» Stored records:
══════

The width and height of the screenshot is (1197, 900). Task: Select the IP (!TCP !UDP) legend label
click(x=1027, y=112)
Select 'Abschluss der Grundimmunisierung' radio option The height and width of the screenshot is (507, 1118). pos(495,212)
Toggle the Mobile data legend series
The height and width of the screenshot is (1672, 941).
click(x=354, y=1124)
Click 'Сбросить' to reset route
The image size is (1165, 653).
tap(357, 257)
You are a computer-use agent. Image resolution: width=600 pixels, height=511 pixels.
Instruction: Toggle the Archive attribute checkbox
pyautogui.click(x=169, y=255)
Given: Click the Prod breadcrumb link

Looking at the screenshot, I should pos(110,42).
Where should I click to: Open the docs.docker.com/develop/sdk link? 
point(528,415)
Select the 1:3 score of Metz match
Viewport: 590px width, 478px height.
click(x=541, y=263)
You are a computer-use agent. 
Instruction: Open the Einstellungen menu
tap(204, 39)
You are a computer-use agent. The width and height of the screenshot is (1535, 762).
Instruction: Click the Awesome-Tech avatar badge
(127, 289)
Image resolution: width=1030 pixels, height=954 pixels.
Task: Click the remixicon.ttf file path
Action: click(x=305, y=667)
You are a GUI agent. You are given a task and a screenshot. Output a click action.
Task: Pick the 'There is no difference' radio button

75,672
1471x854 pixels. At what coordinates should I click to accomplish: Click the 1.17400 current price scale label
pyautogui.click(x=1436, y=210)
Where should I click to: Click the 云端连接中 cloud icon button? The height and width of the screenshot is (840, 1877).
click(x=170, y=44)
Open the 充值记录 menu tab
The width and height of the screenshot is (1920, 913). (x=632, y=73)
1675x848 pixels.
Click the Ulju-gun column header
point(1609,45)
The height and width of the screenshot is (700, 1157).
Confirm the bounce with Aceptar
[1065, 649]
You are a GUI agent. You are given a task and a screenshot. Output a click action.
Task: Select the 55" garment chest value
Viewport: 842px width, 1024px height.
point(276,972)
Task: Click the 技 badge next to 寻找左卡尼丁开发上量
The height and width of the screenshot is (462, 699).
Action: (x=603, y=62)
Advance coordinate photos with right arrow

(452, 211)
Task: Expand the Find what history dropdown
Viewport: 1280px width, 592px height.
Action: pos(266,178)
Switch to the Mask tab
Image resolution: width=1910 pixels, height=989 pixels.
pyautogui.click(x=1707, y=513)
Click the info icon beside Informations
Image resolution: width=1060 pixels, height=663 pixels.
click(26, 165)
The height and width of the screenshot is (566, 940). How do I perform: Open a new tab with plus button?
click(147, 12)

══════

» Task brief:
Where does the string "computer" occur in the data above? Copy every line that holds it.

» Output of the task:
You are a computer-use agent. Image resolution: width=600 pixels, height=511 pixels.
You are a computer-use agent. 
You are a computer-use agent. The width and height of the screenshot is (1535, 762).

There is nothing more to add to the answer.